A combination of strong (artificial) magnetic fields and Zeeman effect can produce a rather rich phase diagram of vortex lattices, vortex liquids and topological band insulators (integer quantum Hall states). When Zeeman effect favors a large spin magnetization in a paired superfluid state, the excess magnetic moment can be stored only in vortex cores, so that additional vortex-antivortex pairs may be nucleated in every unit cell of the vortex lattice. The result is known as a vortex Fulde-Ferrell-Larkin-Ovhinnikov (FFLO) state. The figures below illustrate the rich phase diagram of two-dimensional fermionic particles with short-range attractive interactions in magnetic field, whose dynamics is shaped both by the orbital and Zeeman effects.

Superfluid order parameter strength at zero temperature as a function of chemical potential μ and Zeeman field h. These parameters are normalized by the cyclotron energy scale 2ћω in the external artificial magnetic field (obtained from Coriolis forces in the frame of reference that rotates at the angular velocity ω). The plot on the right is for a weaker interaction between particles.

Mean-field phase diagrams of generally spin-polarized vortex lattices, liquids and integer quantum Hall states (corresponding to the first two plots above).

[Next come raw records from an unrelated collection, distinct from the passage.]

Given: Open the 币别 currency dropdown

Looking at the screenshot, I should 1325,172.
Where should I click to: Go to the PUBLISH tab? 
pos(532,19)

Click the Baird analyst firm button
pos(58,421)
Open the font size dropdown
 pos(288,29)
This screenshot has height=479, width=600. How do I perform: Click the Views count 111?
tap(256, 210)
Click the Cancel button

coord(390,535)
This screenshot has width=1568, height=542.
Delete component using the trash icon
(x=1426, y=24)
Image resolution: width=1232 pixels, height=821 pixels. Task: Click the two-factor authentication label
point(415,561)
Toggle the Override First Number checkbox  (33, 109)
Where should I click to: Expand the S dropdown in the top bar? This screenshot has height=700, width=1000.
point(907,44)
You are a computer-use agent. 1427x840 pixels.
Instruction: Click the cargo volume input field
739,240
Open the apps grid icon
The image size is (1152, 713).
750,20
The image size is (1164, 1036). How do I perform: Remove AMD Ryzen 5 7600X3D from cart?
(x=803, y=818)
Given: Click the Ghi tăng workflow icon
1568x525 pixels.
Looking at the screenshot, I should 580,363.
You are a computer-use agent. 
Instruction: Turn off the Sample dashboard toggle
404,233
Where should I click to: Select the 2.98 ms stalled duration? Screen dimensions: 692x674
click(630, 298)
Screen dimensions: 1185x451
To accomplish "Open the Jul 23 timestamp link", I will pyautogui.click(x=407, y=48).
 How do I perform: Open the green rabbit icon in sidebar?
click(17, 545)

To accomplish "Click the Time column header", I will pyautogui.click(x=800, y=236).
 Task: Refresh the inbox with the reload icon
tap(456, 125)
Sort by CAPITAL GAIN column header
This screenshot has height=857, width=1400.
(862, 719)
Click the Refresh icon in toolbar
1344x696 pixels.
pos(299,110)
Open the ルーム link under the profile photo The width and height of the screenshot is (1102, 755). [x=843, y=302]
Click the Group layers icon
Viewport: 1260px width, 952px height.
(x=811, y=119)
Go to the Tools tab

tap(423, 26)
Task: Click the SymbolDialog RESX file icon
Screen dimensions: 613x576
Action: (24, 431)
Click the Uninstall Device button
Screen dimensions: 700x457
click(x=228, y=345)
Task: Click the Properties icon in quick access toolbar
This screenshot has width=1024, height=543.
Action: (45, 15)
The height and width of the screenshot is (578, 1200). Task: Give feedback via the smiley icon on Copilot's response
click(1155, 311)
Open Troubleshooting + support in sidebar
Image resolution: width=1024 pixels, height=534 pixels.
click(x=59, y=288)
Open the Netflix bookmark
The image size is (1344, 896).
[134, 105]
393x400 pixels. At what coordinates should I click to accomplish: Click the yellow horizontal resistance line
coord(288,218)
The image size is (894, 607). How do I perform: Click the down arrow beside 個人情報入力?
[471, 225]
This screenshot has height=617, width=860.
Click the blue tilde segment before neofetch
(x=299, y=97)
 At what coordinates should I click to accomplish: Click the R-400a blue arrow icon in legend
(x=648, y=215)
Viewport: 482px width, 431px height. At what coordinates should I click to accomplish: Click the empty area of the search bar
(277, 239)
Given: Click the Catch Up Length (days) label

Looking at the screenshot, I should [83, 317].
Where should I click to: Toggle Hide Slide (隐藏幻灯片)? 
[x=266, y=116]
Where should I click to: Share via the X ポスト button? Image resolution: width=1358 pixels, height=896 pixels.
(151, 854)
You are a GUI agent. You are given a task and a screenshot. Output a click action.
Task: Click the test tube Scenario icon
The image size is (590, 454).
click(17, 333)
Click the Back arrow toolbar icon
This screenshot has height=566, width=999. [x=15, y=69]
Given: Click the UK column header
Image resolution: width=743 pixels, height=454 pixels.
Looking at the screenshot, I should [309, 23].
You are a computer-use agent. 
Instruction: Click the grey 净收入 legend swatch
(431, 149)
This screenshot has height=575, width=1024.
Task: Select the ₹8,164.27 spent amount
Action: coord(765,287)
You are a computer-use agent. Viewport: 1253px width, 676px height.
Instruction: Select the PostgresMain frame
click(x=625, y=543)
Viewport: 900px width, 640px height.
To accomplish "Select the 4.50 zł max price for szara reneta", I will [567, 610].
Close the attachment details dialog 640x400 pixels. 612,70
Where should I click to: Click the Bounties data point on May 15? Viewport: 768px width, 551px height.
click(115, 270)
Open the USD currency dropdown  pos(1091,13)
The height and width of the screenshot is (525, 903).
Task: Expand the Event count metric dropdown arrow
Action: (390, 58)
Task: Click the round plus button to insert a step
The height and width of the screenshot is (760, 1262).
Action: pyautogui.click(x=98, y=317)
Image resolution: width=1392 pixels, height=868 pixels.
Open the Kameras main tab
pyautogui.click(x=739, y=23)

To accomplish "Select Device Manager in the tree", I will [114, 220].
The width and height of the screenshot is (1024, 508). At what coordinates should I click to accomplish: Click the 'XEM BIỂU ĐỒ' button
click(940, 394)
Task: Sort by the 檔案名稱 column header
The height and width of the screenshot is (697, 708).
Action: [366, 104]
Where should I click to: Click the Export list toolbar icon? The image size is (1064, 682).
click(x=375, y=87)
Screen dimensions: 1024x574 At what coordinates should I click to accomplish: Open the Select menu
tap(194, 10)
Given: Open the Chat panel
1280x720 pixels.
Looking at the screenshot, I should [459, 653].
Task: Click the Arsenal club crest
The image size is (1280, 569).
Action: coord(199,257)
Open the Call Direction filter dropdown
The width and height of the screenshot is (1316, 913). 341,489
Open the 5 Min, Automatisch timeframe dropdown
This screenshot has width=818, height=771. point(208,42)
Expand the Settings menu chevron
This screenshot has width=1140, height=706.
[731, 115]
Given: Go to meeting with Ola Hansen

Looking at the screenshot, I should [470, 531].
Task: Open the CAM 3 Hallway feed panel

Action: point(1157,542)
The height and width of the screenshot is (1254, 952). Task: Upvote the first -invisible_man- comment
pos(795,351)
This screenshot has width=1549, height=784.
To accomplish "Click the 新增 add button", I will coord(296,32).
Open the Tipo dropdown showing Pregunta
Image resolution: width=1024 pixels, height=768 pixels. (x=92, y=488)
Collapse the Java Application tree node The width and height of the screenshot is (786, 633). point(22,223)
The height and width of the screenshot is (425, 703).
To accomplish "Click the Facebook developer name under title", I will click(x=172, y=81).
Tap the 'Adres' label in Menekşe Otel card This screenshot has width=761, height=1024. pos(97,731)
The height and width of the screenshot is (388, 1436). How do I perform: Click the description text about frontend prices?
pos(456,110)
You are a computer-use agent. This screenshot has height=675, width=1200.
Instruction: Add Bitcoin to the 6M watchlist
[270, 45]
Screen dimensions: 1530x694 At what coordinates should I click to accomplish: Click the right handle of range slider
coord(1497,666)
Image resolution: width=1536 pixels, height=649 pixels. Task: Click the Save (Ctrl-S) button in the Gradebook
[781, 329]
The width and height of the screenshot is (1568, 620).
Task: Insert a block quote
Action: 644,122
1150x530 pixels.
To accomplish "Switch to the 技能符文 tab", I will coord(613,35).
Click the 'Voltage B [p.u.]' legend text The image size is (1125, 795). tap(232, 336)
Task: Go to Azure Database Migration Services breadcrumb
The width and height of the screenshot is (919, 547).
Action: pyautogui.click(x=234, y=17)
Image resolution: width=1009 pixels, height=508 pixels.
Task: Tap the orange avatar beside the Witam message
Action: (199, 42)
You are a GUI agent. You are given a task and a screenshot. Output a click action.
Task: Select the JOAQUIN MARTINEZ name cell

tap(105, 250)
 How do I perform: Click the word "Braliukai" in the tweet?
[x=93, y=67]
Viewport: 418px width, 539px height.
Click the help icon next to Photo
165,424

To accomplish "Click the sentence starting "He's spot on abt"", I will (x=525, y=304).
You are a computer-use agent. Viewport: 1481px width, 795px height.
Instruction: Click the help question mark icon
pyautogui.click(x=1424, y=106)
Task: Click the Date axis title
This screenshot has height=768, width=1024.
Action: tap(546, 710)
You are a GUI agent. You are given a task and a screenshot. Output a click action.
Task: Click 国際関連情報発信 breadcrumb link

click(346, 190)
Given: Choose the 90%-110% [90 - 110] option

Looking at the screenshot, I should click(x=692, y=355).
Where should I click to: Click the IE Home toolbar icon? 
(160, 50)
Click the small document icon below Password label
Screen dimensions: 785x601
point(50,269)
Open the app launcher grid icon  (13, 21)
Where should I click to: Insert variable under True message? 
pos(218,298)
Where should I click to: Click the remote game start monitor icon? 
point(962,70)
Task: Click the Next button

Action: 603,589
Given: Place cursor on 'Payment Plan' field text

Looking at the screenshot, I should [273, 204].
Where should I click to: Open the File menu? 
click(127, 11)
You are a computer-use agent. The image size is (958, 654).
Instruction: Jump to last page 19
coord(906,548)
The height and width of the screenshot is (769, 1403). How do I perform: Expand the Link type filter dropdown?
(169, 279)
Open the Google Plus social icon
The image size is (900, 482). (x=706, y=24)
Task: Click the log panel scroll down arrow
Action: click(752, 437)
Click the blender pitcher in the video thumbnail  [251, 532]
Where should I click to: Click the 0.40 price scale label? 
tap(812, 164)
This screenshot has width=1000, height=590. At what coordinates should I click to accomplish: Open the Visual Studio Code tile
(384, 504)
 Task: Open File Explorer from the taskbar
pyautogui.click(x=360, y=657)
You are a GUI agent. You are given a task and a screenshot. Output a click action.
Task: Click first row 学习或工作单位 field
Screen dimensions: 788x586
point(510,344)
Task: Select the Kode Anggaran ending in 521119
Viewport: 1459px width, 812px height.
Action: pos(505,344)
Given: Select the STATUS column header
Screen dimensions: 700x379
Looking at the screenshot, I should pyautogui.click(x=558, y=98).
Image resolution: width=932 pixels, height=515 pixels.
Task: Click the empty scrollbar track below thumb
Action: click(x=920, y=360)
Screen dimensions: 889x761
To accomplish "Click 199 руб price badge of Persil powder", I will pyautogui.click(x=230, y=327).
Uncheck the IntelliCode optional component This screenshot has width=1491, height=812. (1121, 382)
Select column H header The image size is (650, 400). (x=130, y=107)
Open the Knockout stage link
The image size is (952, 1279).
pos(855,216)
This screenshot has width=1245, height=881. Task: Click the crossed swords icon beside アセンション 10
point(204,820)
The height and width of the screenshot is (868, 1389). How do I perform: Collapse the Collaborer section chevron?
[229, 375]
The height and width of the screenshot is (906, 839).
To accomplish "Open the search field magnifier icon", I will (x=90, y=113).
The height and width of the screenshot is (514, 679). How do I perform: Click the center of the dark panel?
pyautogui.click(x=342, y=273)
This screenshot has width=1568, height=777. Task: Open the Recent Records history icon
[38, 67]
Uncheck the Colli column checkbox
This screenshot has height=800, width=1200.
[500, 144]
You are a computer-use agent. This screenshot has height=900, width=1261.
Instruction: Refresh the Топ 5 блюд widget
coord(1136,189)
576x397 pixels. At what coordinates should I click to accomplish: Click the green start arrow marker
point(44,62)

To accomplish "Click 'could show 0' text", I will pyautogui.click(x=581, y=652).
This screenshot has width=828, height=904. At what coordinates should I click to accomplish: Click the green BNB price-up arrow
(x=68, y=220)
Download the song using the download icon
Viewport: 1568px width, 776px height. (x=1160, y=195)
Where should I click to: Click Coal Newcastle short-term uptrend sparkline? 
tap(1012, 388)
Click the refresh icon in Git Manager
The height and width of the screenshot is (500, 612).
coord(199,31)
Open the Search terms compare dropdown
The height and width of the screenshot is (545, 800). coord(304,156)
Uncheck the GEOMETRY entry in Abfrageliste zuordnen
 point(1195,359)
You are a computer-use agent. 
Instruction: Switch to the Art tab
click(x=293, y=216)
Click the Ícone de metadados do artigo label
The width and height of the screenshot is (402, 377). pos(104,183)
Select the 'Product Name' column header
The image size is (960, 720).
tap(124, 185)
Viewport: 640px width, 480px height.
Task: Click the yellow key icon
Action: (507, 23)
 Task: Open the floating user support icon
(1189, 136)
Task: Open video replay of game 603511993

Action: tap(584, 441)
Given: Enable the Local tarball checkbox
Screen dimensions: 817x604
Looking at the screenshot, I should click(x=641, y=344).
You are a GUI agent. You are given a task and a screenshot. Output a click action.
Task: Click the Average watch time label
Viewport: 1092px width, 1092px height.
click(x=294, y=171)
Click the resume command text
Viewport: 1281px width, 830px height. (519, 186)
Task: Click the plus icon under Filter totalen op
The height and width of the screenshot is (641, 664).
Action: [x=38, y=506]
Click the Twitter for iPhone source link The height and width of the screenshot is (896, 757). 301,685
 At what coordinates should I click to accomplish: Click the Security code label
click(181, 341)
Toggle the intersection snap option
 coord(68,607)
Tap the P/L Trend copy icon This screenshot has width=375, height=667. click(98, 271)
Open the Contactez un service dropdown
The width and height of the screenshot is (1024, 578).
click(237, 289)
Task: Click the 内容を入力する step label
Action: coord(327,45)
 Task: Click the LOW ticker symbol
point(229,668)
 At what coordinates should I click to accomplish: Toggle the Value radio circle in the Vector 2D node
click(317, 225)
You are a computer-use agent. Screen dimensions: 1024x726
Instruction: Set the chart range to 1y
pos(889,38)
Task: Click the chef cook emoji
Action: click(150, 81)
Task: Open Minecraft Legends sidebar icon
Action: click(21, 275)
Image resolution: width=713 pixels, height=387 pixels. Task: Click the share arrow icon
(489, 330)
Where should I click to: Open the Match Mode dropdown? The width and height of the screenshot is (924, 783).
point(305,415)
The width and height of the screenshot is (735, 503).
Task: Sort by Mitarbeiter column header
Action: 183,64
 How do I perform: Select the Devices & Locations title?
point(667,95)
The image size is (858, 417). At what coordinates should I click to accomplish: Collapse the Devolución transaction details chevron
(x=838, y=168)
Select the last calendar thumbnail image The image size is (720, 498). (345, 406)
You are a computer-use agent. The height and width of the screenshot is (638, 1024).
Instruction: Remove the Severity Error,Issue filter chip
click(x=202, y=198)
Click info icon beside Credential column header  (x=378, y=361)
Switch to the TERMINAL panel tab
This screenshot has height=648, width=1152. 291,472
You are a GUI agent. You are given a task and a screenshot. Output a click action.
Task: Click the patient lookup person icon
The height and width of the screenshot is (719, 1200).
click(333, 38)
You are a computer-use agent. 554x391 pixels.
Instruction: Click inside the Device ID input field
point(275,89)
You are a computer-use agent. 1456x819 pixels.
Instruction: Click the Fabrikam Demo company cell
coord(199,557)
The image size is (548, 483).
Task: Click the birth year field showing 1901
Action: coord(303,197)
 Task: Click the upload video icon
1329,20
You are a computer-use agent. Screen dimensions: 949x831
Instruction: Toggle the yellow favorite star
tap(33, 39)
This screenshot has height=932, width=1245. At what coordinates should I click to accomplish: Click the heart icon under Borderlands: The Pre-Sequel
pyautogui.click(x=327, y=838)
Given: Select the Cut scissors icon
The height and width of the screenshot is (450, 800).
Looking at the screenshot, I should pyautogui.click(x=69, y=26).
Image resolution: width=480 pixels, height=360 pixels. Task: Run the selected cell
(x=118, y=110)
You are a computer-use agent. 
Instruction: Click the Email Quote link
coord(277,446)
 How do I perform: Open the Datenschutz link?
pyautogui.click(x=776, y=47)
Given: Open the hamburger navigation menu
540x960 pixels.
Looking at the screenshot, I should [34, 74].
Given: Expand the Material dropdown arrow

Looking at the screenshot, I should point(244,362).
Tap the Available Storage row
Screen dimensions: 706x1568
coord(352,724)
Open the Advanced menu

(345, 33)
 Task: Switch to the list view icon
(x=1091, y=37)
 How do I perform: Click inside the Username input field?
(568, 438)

Thick yellow line is the superfluid-insulator transition, second order along straight vertical segments and first order along curved "horisontal" segments. Dashed white lines are metal-insulator transitions of excess-spin fermions that form in the crystalline lattice of vortex cores. Thick black lines are transitions between integer quantum Hall states. Not shown in these plots are quantum vortex lattice melting transitions. They preempt all second order superfluid-insulator transitions and introduce vortex liquid phases that intervene between superfluids (SF) and integer quantum Hall states (I).

n=0 n=1
n=2 n=3

A low-resolution phase diagram of vortex lattice FFLO states in the wider range of parameters. Unusual magnetized vortex lattices whose density profiles are shown on the right are stable in larger Zeeman fields.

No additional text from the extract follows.